● WHAT YOU SHOULD DO:
Copy each line of the data exactly. Leave nothing out.

##### MATERIAL SUPPLIED

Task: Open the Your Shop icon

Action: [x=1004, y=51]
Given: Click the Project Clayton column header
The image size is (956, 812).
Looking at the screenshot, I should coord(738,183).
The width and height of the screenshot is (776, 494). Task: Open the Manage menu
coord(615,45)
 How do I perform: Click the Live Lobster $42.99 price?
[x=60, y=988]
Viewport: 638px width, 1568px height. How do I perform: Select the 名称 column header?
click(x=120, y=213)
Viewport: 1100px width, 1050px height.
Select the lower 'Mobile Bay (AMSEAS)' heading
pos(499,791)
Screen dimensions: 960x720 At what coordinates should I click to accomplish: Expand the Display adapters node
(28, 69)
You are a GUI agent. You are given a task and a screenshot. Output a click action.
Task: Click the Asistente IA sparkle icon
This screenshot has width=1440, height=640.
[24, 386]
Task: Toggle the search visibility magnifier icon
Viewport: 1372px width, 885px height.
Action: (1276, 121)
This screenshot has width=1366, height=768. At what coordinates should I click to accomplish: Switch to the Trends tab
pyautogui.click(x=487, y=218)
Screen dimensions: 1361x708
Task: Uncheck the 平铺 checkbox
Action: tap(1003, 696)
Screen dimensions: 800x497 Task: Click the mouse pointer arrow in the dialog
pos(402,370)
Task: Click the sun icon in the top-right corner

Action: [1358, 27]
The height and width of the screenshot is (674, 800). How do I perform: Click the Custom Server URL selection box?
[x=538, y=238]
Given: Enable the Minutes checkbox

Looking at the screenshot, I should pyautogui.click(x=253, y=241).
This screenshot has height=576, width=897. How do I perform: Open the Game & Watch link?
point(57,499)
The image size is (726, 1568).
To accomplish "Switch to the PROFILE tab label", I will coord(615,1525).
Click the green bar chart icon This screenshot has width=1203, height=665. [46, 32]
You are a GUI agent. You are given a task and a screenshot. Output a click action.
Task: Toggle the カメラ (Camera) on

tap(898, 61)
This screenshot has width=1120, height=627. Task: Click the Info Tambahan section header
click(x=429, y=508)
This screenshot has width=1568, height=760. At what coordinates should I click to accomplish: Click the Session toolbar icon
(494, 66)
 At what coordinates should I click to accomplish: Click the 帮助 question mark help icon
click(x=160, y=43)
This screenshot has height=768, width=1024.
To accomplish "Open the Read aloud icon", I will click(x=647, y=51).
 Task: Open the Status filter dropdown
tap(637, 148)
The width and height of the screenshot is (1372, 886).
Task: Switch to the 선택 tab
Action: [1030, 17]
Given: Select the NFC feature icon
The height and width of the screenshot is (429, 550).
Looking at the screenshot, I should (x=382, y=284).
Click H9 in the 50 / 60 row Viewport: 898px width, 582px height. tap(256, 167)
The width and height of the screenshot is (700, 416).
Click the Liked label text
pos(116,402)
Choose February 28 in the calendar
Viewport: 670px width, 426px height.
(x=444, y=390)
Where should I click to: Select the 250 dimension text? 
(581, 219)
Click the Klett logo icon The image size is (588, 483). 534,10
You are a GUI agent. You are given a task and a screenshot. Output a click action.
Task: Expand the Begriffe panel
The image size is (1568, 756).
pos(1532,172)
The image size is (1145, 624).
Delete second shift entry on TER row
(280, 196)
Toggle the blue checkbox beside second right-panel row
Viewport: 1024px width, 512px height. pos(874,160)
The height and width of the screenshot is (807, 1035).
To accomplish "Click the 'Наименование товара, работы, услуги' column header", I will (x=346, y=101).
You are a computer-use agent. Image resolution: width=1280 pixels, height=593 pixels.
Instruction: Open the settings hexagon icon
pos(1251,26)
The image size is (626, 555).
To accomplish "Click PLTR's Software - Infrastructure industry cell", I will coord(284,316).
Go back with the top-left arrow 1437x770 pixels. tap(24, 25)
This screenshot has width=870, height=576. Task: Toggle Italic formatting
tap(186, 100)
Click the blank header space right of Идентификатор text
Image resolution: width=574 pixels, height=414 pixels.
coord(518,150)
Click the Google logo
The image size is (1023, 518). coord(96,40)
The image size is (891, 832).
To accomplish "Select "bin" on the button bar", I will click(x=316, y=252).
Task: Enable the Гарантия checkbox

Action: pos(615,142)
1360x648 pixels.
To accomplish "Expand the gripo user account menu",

##########

● COMPLETED EXERCISE:
Task: Open the Your Shop icon

Action: [x=1004, y=51]
Given: Click the Project Clayton column header
The image size is (956, 812).
Looking at the screenshot, I should coord(738,183).
The width and height of the screenshot is (776, 494). Task: Open the Manage menu
coord(615,45)
 How do I perform: Click the Live Lobster $42.99 price?
[x=60, y=988]
Viewport: 638px width, 1568px height. How do I perform: Select the 名称 column header?
click(x=120, y=213)
Viewport: 1100px width, 1050px height.
Select the lower 'Mobile Bay (AMSEAS)' heading
pos(499,791)
Screen dimensions: 960x720 At what coordinates should I click to accomplish: Expand the Display adapters node
(28, 69)
You are a GUI agent. You are given a task and a screenshot. Output a click action.
Task: Click the Asistente IA sparkle icon
This screenshot has width=1440, height=640.
[24, 386]
Task: Toggle the search visibility magnifier icon
Viewport: 1372px width, 885px height.
Action: (1276, 121)
This screenshot has width=1366, height=768. At what coordinates should I click to accomplish: Switch to the Trends tab
pyautogui.click(x=487, y=218)
Screen dimensions: 1361x708
Task: Uncheck the 平铺 checkbox
Action: tap(1003, 696)
Screen dimensions: 800x497 Task: Click the mouse pointer arrow in the dialog
pos(402,370)
Task: Click the sun icon in the top-right corner

Action: [1358, 27]
The height and width of the screenshot is (674, 800). How do I perform: Click the Custom Server URL selection box?
[x=538, y=238]
Given: Enable the Minutes checkbox

Looking at the screenshot, I should pyautogui.click(x=253, y=241).
This screenshot has height=576, width=897. How do I perform: Open the Game & Watch link?
point(57,499)
The image size is (726, 1568).
To accomplish "Switch to the PROFILE tab label", I will coord(615,1525).
Click the green bar chart icon This screenshot has width=1203, height=665. [46, 32]
You are a GUI agent. You are given a task and a screenshot. Output a click action.
Task: Toggle the カメラ (Camera) on

tap(898, 61)
This screenshot has width=1120, height=627. Task: Click the Info Tambahan section header
click(x=429, y=508)
This screenshot has width=1568, height=760. At what coordinates should I click to accomplish: Click the Session toolbar icon
(494, 66)
 At what coordinates should I click to accomplish: Click the 帮助 question mark help icon
click(x=160, y=43)
This screenshot has height=768, width=1024.
To accomplish "Open the Read aloud icon", I will click(x=647, y=51).
 Task: Open the Status filter dropdown
tap(637, 148)
The width and height of the screenshot is (1372, 886).
Task: Switch to the 선택 tab
Action: [1030, 17]
Given: Select the NFC feature icon
The height and width of the screenshot is (429, 550).
Looking at the screenshot, I should (x=382, y=284).
Click H9 in the 50 / 60 row Viewport: 898px width, 582px height. tap(256, 167)
The width and height of the screenshot is (700, 416).
Click the Liked label text
pos(116,402)
Choose February 28 in the calendar
Viewport: 670px width, 426px height.
(x=444, y=390)
Where should I click to: Select the 250 dimension text? 
(581, 219)
Click the Klett logo icon The image size is (588, 483). 534,10
You are a GUI agent. You are given a task and a screenshot. Output a click action.
Task: Expand the Begriffe panel
The image size is (1568, 756).
pos(1532,172)
The image size is (1145, 624).
Delete second shift entry on TER row
(280, 196)
Toggle the blue checkbox beside second right-panel row
Viewport: 1024px width, 512px height. pos(874,160)
The height and width of the screenshot is (807, 1035).
To accomplish "Click the 'Наименование товара, работы, услуги' column header", I will (x=346, y=101).
You are a computer-use agent. Image resolution: width=1280 pixels, height=593 pixels.
Instruction: Open the settings hexagon icon
pos(1251,26)
The image size is (626, 555).
To accomplish "Click PLTR's Software - Infrastructure industry cell", I will coord(284,316).
Go back with the top-left arrow 1437x770 pixels. tap(24, 25)
This screenshot has width=870, height=576. Task: Toggle Italic formatting
tap(186, 100)
Click the blank header space right of Идентификатор text
Image resolution: width=574 pixels, height=414 pixels.
coord(518,150)
Click the Google logo
The image size is (1023, 518). coord(96,40)
The image size is (891, 832).
To accomplish "Select "bin" on the button bar", I will click(x=316, y=252).
Task: Enable the Гарантия checkbox

Action: pos(615,142)
1360x648 pixels.
To accomplish "Expand the gripo user account menu",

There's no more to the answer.